Re: Changeset Extraction v7.0 (was logical changeset generation)

From: Andres Freund <andres(at)2ndquadrant(dot)com>
To: Robert Haas <robertmhaas(at)gmail(dot)com>
Cc: "pgsql-hackers(at)postgresql(dot)org" <pgsql-hackers(at)postgresql(dot)org>
Subject: Re: Changeset Extraction v7.0 (was logical changeset generation)
Date: 2014-01-22 15:48:58
Message-ID: 20140122154858.GK21170@alap3.anarazel.de
Views: Raw Message | Whole Thread | Download mbox | Resend email
Thread:
Lists: pgsql-hackers

On 2014-01-22 10:14:27 -0500, Robert Haas wrote:
> On Wed, Jan 22, 2014 at 9:48 AM, Andres Freund <andres(at)2ndquadrant(dot)com> wrote:
> > On 2014-01-18 08:35:47 -0500, Robert Haas wrote:
> >> > I am not sure I understand that point. We can either update the
> >> > in-memory bit before performing the on-disk operations or
> >> > afterwards. Either way, there's a way to be inconsistent if the disk
> >> > operation fails somewhere inbetween (it might fail but still have
> >> > deleted the file/directory!). The normal way to handle that in other
> >> > places is PANICing when we don't know so we recover from the on-disk
> >> > state.
> >> > I really don't see the problem here?
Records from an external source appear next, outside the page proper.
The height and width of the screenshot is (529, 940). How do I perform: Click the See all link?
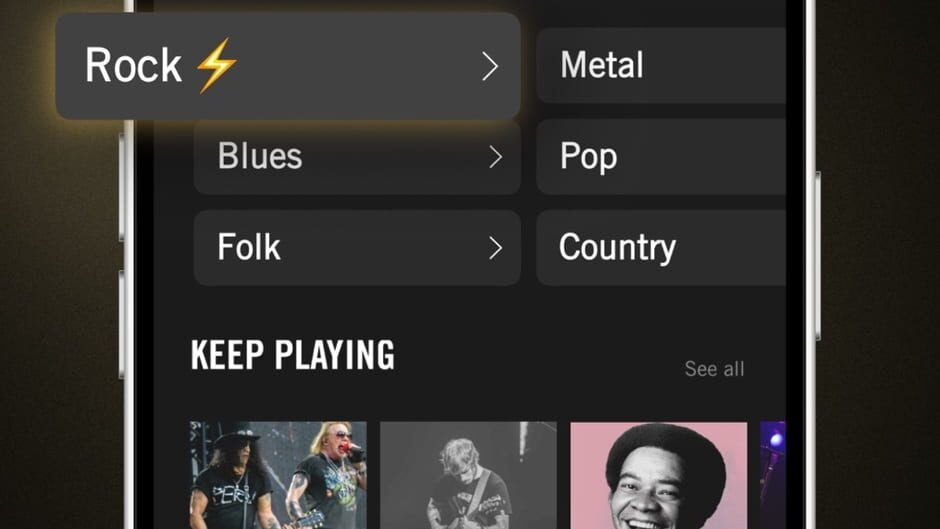pos(715,369)
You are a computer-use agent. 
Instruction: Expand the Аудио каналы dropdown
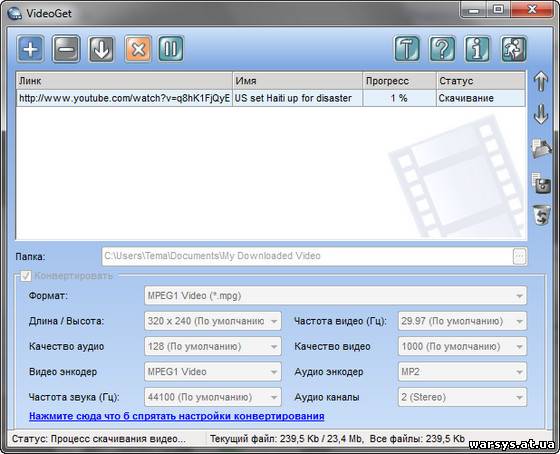tap(462, 397)
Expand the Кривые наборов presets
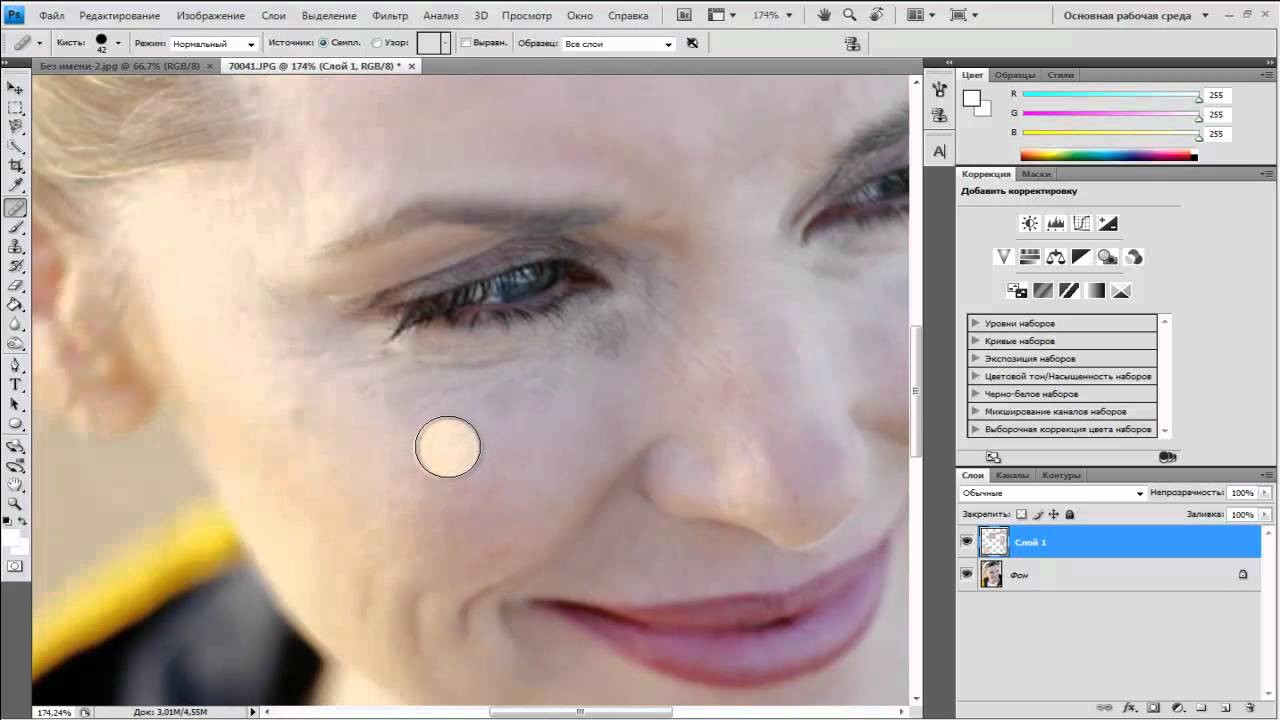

Code doesn't get more robust by
> >> > doing s/PANIC/ERROR/, rather the contrary. It takes extra smarts to only
> >> > ERROR, often that's not warranted.
> >>
> >> People get cranky when the database PANICs because of a filesystem
> >> failure. We should avoid that, especially when it's trivial to do so.
> >> The update to shared memory should be done second and should be set
> >> up to be no-fail.
> >
> > I don't see how that would help. If we fail during unlink/rmdir, we
> > don't really know at which point we failed.
>
> This doesn't make sense to me. unlink/rmdir are atomic operations.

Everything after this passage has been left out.